### PROBLEM TO SOLVE
Beginning at the line with "You are a computer-use" in the records below, return each line up to and including the last, exactly as it stands, but not the pictures.

(Data excerpts)
= Beginning of Section =
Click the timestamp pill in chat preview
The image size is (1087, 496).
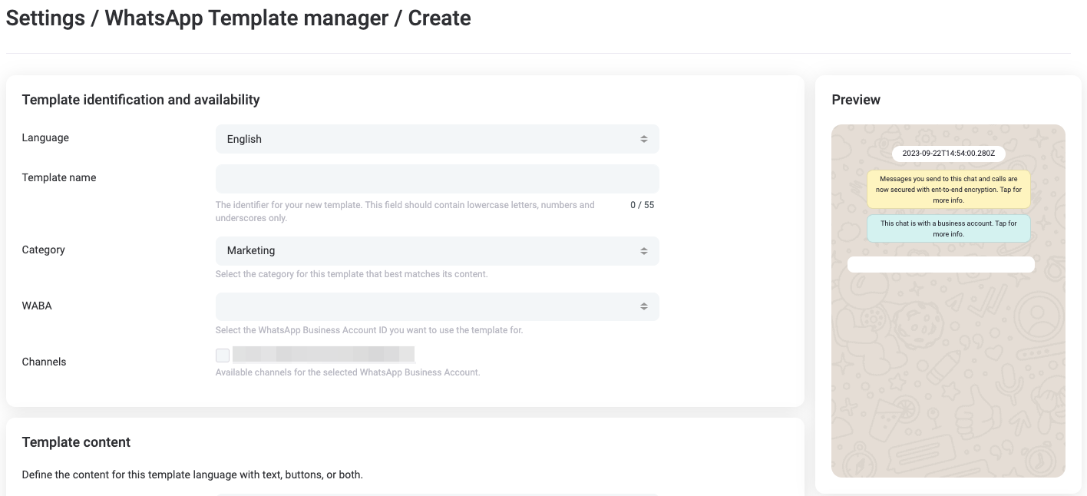(x=948, y=154)
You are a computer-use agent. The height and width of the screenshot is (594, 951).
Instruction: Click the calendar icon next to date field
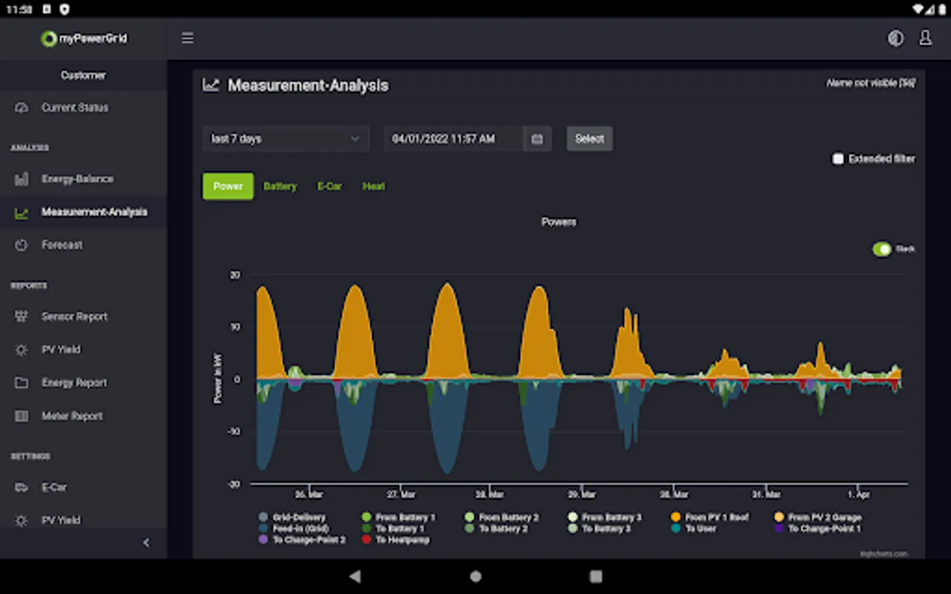[537, 139]
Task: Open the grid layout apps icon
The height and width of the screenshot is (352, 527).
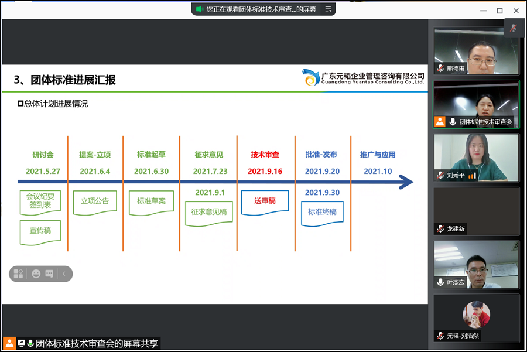Action: 18,274
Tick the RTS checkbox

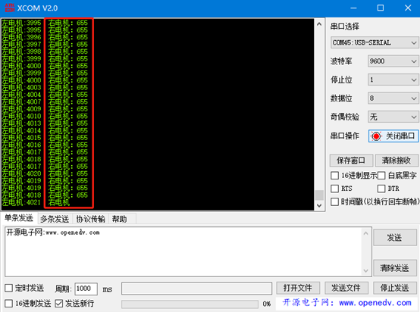click(334, 189)
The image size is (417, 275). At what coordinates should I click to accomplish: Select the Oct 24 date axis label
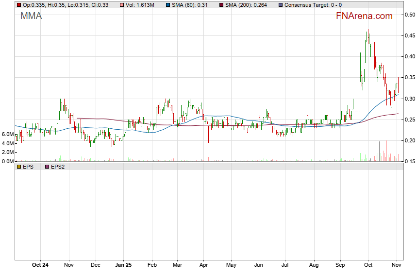40,265
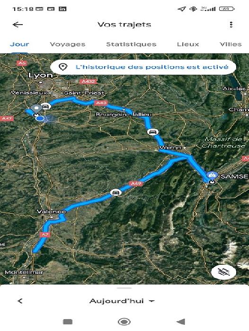
Task: Tap "L'historique des positions est activé" banner
Action: [143, 67]
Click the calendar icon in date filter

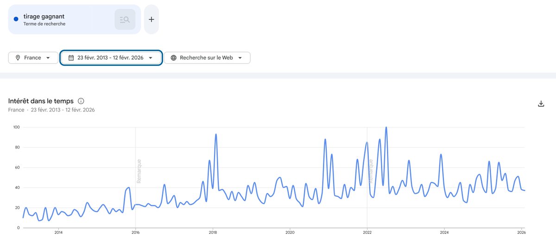tap(71, 58)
= End of Section =
### ANSWER
You are a computer-use agent. The height and width of the screenshot is (594, 951).
Instruction: Click the calendar icon next to date field
[537, 139]
Task: Open the grid layout apps icon
The height and width of the screenshot is (352, 527).
Action: 18,274
Tick the RTS checkbox

click(334, 189)
The image size is (417, 275). At what coordinates should I click to accomplish: Select the Oct 24 date axis label
40,265
Task: Tap "L'historique des positions est activé" banner
Action: [143, 67]
Click the calendar icon in date filter

tap(71, 58)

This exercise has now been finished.